De la tragédie à l'état pur ! Régis Penet réussit de façon magistrale à instiller le tragique partout dans ses planches : certaines compositions sont à couper le souffle (comme au début avec les deux frères morts comme enlacés, trois cases verticales étroites, un gros plan sur le visage des soeurs, une vue de très haut en plongée avec les piliers du palais, magnifique), les personnages semblent parfois comme figés dans des poses et des gestes très expressifs (présence significative des mains : accusatrices, résolues, fraternelles, suppliantes... il faudrait en faire une étude !).

Il y a aussi un peu du roman-photo parfois, avec ces personnages aux traits réalistes (Ismène notamment, à qui Régis Penet a donné un visage très... américain je trouve) tourmentés par de grandes passions, échangeant des dialogues intenses dans de grands gestes. Cela crée parfois une dissonance avec la grandeur et la distinction de la tragédie, un mélange qui transforme ces héros en piètres comédiens un peu ridicules (comme nous apparaît le roman-photo dans sa version bas de gamme et souvent moquée). Une proposition intéressante.

A l'inverse, les personnages sont parfois dessinés avec des contours flous, leur peau devient diaphane, leur visage est lisse... Ainsi Antigone et Hémon sont-ils figés dans une pose éternelle, comme des statues.

L'auteur a fait le choix d'intégrer le choeur au récit. Il apparaît en pleine page à plusieurs reprises et s'adresse aux personnages.

Toute la bande dessinée se distingue par un choix de couleurs sépia (marron, ocres, rouge, beige...) et un grain notable. Les décors sont sobres, on voit seulement des grands voilages, des statues de dieux et déesses, des marches, un trône.

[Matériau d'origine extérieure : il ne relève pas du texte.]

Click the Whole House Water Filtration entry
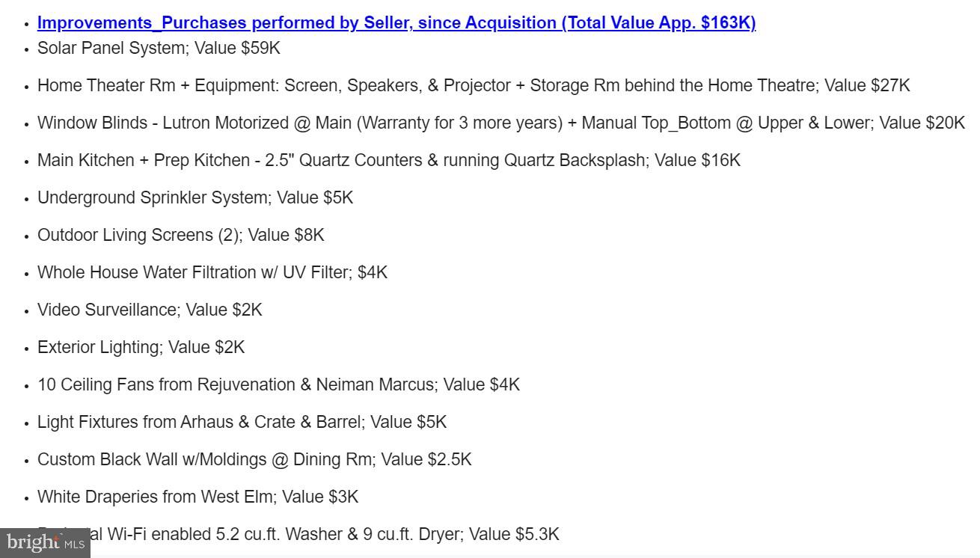The image size is (980, 558). pyautogui.click(x=212, y=272)
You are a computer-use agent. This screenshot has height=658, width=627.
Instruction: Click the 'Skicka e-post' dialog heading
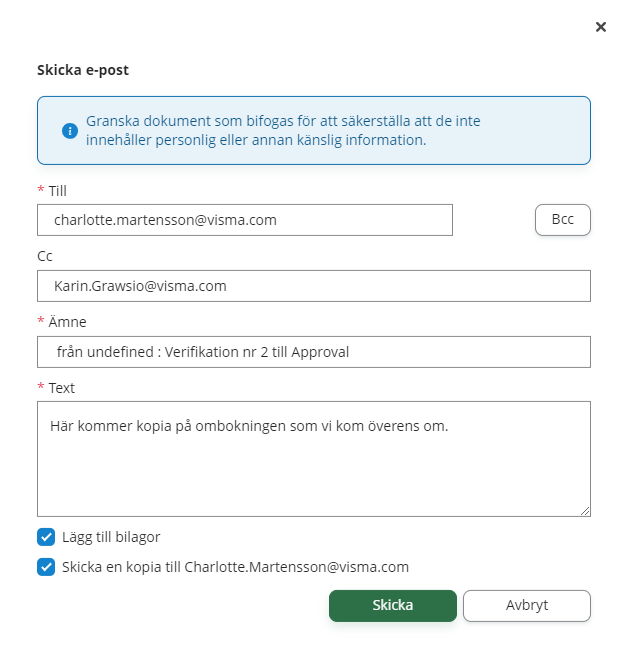click(83, 70)
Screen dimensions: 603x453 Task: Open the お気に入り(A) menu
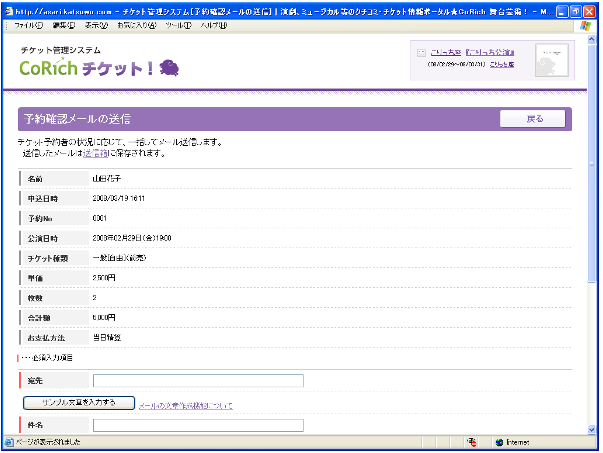pos(136,24)
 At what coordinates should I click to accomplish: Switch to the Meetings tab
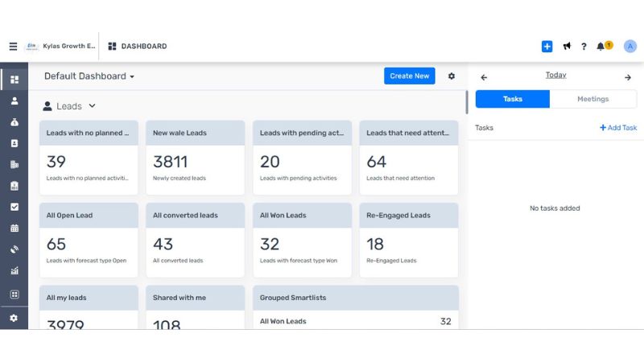(x=592, y=99)
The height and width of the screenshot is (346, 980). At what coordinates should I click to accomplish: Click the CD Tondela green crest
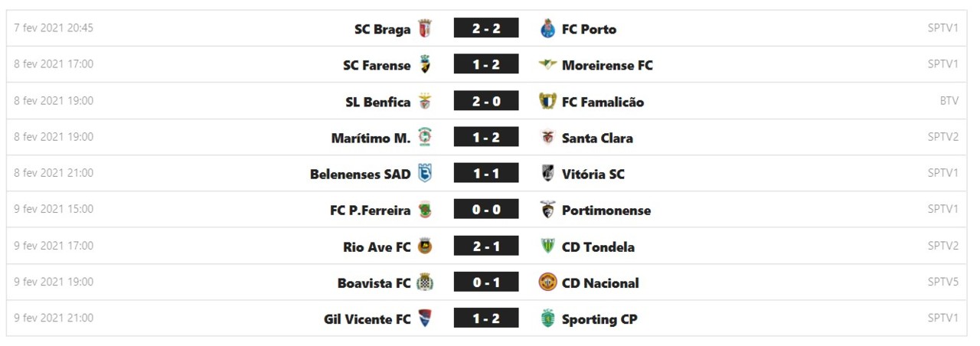click(x=547, y=246)
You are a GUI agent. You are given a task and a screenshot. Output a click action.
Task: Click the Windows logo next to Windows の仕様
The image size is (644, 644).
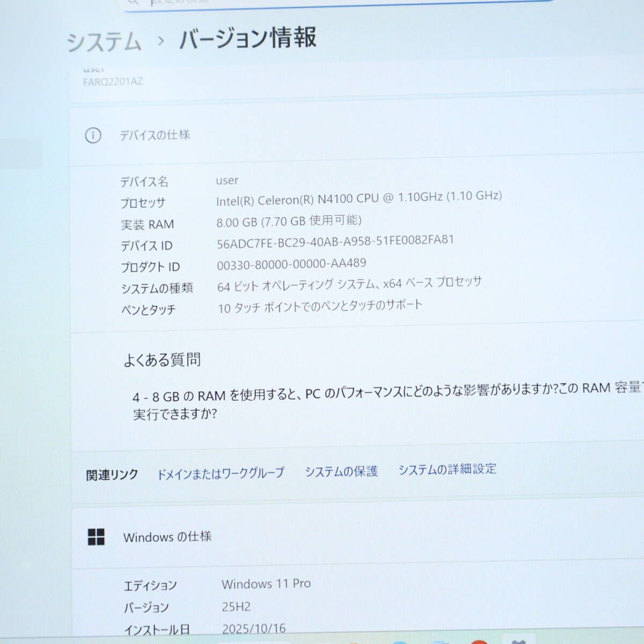96,537
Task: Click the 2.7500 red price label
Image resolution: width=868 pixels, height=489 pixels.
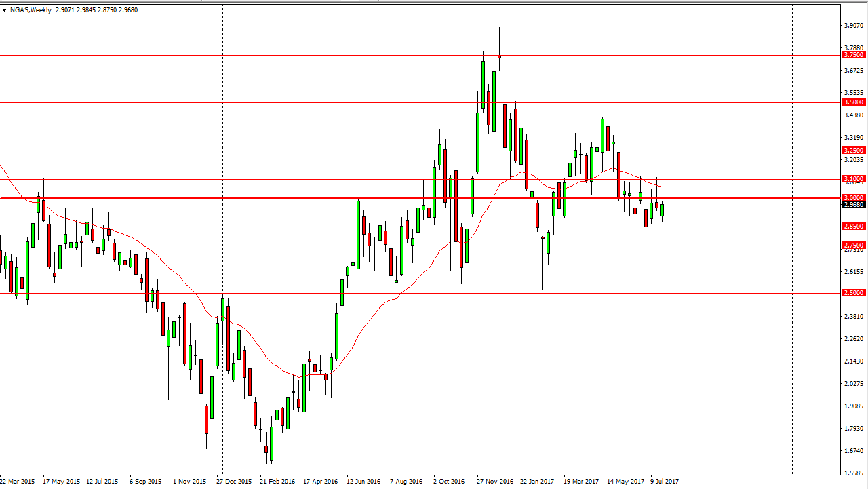Action: [x=852, y=246]
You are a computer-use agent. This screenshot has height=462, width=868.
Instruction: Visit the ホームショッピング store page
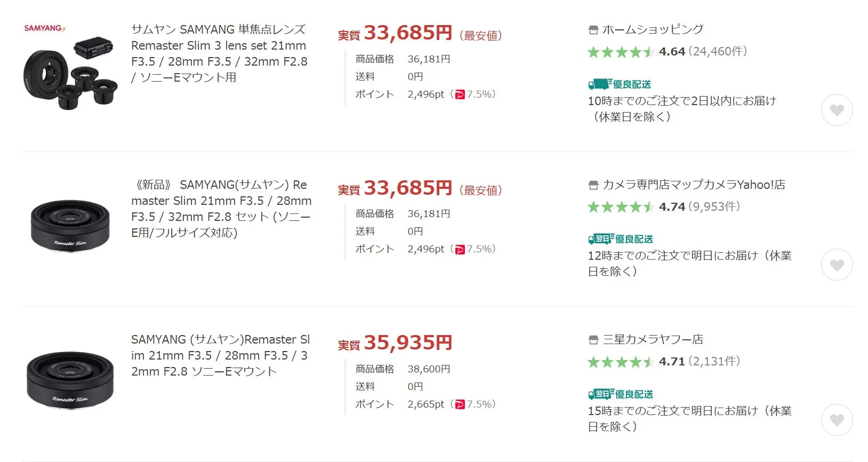click(653, 30)
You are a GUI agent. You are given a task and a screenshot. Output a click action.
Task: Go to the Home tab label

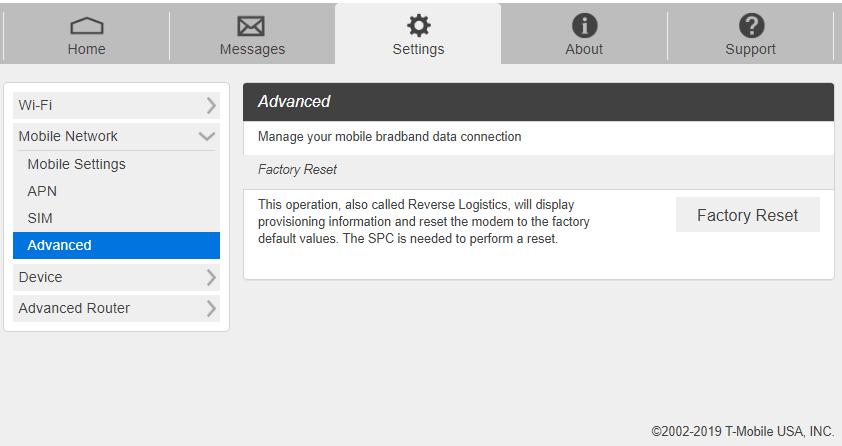point(86,49)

Et les masques mortuaires d'Antigone, un motif qui revient tout au long du livre.

La couleur s'invite curieusement à la fin, lors de la mort d'Antigone, avec ce vert de la pelouse et des arbres, ou le rouge des anémones. L'eau de la rivière qui s'écoule lentement des rochers. Un retour paradoxal à la vie, au calme apparent, et la conclusion de Tirésias : "La vie est un perpétuel grondement que seules les grandes âmes parviennent à entendre."